喬太郎師の場合、自身も言っているがやっぱり「文七元結」のような圓朝もの、芝居噺にそのグルーヴを感じる。ちなみに私はそれと同じような心地よい波動、いいかればグッドヴァイブレーションを雲助師や最近贔屓にしている萬窓師にも感じる。
また「噺の話」の小言幸兵衛さんは次のようにこのことを書いている。
もちろん、年400回落語会に行く堀井さんだって、滅多に「その時」には出会えないのに、その十分の一しかチャンスのない私には、まさに僥倖といえる「その時」に出会えることを、気長に待ちたいものだ。加えて、この座談会で喬太郎が言うように、柳家小三治が何でもないような噺(『出来心』)で会場をどかんどかんとひっくりかえす芸も、ひとつも目標であって欲しいし、そういう落語に出会いたい落語ファンも、これまた大勢いることを忘れて欲しくない。もちろん、「何かを求めて行く落語会」だけでなく、「何も求めずに行く寄席」もいつまでも大事にして欲しい。

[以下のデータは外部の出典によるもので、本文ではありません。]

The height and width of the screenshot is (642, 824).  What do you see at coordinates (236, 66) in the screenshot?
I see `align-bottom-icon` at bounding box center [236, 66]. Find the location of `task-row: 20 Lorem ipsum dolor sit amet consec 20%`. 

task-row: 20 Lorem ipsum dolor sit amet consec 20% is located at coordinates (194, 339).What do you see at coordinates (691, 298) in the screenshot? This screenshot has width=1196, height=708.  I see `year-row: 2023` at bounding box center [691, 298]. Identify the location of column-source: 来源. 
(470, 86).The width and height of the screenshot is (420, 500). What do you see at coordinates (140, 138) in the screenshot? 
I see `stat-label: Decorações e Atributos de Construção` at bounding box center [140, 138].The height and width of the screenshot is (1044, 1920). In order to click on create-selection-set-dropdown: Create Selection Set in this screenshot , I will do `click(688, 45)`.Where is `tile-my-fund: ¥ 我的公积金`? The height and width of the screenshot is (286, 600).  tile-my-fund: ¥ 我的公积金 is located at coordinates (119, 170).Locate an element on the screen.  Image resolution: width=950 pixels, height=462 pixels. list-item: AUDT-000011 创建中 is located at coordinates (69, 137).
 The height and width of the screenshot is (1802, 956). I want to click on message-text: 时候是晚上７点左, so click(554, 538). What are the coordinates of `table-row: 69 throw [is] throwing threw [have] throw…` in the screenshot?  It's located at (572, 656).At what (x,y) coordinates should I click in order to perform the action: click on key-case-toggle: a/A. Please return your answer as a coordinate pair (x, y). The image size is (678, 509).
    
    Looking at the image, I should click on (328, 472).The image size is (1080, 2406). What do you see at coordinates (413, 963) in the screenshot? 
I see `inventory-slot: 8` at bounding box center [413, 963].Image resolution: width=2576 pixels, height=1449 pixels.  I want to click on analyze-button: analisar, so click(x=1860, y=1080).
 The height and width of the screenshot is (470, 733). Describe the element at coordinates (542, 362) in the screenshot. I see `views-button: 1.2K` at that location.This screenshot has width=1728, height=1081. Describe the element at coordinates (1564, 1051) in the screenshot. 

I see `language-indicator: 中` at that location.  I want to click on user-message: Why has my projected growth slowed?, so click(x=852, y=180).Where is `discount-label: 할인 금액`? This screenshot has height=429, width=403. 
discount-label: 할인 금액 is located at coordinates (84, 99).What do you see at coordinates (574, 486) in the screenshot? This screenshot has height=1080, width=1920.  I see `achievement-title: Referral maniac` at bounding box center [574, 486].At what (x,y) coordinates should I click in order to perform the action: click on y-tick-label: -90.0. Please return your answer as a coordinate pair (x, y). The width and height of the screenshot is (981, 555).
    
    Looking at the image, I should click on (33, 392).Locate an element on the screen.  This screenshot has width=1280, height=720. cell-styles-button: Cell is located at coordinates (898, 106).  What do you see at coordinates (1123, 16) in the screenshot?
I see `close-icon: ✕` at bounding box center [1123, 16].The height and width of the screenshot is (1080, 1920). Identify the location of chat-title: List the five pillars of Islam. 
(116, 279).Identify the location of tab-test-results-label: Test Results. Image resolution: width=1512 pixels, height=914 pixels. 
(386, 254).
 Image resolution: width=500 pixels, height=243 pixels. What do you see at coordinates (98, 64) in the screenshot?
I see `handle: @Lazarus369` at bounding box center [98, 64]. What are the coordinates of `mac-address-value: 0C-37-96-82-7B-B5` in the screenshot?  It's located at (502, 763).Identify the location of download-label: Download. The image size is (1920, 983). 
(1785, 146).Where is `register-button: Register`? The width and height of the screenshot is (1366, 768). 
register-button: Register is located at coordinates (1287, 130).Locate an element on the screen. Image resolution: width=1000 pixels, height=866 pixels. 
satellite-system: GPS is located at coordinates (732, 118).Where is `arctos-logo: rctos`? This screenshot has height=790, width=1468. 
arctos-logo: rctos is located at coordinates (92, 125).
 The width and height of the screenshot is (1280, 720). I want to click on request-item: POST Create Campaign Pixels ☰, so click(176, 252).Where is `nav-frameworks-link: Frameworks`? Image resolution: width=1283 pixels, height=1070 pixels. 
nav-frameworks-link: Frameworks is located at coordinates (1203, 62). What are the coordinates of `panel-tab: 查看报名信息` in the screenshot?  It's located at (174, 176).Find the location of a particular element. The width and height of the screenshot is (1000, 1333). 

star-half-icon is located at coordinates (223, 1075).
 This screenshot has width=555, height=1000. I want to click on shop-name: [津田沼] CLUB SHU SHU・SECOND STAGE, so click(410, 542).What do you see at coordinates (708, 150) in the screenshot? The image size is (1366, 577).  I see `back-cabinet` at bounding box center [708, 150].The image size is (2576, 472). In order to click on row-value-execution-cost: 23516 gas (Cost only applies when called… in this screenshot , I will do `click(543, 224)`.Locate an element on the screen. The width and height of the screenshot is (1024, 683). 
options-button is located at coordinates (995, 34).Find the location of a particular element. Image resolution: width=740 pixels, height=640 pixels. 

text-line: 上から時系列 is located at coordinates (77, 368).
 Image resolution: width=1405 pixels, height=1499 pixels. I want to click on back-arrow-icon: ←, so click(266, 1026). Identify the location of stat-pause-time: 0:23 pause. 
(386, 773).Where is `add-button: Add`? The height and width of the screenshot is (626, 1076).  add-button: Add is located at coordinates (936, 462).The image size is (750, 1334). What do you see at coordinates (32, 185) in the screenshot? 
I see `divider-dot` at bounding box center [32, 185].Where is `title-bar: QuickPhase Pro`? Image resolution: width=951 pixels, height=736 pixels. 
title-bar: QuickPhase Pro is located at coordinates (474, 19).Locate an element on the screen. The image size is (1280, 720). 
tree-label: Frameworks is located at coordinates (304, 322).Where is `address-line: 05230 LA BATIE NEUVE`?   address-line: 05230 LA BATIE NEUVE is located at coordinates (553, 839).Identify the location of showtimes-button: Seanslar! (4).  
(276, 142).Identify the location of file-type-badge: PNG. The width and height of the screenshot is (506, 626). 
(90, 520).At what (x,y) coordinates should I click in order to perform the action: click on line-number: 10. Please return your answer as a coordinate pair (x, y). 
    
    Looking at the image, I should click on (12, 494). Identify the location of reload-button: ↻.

全くもって同意。まさしく「何かを求めたい」と思って落語会に通い詰めるファンは、私も含めて多いだろう。が、かつて志ん朝師がファンが固定されてしまっていると都心で行われる落語会を敬遠したとされるように、噺家さんを何か何処かで束縛するような雰囲気の場を作ることだけは、ファンも業界の関係者も、そして噺家さん自身も避けてほしい。そして幸兵衛さんが言うような「何も求めずに行く寄席」のようなマッタリとした、ただただ時間の流れに身をまかせることの出来るような、心地よい波動、グッドヴァイブレーションを生み出せるような雰囲気の場を、彼らは作ってほしい。